ESTRATTO DELLA FONTE —
---

Green Pass: il dito e la luna

Il fiume di parole, molte a sproposito, che da qualche settimana si è riversato in rete e su carta stampata in merito al Green Pass, induce a pensare che sia un argomento su cui siamo chiamati a concentrarci, per non pensare ad altro, ad esempio alla gestione dei fondi del PNRR in arrivo, oppure alla carenza di personale e strutture adeguate alla ripresa dell’anno scolastico, alla mancata territorializzazione dei presidi sanitari, solo per citare due dei nodi irrisolti del governo Draghi.

Ma sono davvero troppi i temi lasciati in disparte, purtroppo non solo dal governo o dai partiti: la ribalta unica, servita con solerzia dall’informazione mainstream, dello scontro green pass sì/no, opportunamente spettacolarizzata, indebolisce l’attenzione su mobilitazioni cruciali, e con scenari politici e di classe ben più definiti, e scomodi, a partire dal tema del lavoro, della crisi, della povertà, della distribuzione della ricchezza. Ricordiamo a questo proposito il corteo nazionale di sabato 18 settembre indetto dal collettivo di fabbrica GKN, per fare un esempio.

Eppure ci sono alcuni elementi, in questo dibattito che ha assunto toni da crociata pro e anti green pass, su cui val la pena fermarci, sottraendosi alla canea che qualunque posizione integralista suscita.

---

ELENCO DATI —
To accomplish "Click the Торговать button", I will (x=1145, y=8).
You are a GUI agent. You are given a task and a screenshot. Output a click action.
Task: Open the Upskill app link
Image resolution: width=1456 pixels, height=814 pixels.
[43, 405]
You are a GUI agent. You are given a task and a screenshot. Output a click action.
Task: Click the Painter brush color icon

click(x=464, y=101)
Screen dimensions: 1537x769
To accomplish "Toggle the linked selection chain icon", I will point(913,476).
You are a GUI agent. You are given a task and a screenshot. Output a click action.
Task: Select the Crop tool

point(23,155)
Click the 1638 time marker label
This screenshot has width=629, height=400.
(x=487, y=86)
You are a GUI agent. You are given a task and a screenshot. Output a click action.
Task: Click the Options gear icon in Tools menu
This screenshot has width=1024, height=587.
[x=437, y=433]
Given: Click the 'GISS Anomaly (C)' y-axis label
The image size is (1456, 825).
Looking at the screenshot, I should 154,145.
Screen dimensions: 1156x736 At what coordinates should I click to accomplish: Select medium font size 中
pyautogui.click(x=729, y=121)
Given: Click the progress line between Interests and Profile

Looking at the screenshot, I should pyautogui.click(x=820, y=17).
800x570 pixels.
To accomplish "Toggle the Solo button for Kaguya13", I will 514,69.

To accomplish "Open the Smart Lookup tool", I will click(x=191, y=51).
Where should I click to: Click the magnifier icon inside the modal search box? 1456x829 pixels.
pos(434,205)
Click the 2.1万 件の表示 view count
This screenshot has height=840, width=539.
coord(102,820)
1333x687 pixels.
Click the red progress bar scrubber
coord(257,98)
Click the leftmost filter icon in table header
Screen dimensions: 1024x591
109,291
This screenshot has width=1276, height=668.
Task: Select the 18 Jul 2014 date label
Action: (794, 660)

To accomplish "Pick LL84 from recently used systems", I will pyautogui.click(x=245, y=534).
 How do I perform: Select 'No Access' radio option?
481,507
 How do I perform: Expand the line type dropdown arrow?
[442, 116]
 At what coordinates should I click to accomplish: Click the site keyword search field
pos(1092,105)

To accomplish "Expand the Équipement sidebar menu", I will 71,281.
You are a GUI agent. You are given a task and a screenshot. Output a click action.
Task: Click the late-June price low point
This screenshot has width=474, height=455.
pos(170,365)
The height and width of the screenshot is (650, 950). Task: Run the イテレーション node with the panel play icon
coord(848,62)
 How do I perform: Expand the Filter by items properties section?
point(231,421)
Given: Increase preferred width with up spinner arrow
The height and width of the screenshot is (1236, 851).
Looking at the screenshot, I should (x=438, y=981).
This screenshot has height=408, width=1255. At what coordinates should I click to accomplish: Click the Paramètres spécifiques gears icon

---

COME PROCEDERE —
Secondo l'estratto sul Green Pass, chi ha indetto il corteo nazionale di sabato 18 settembre?

RISULTATO —
Il collettivo di fabbrica GKN.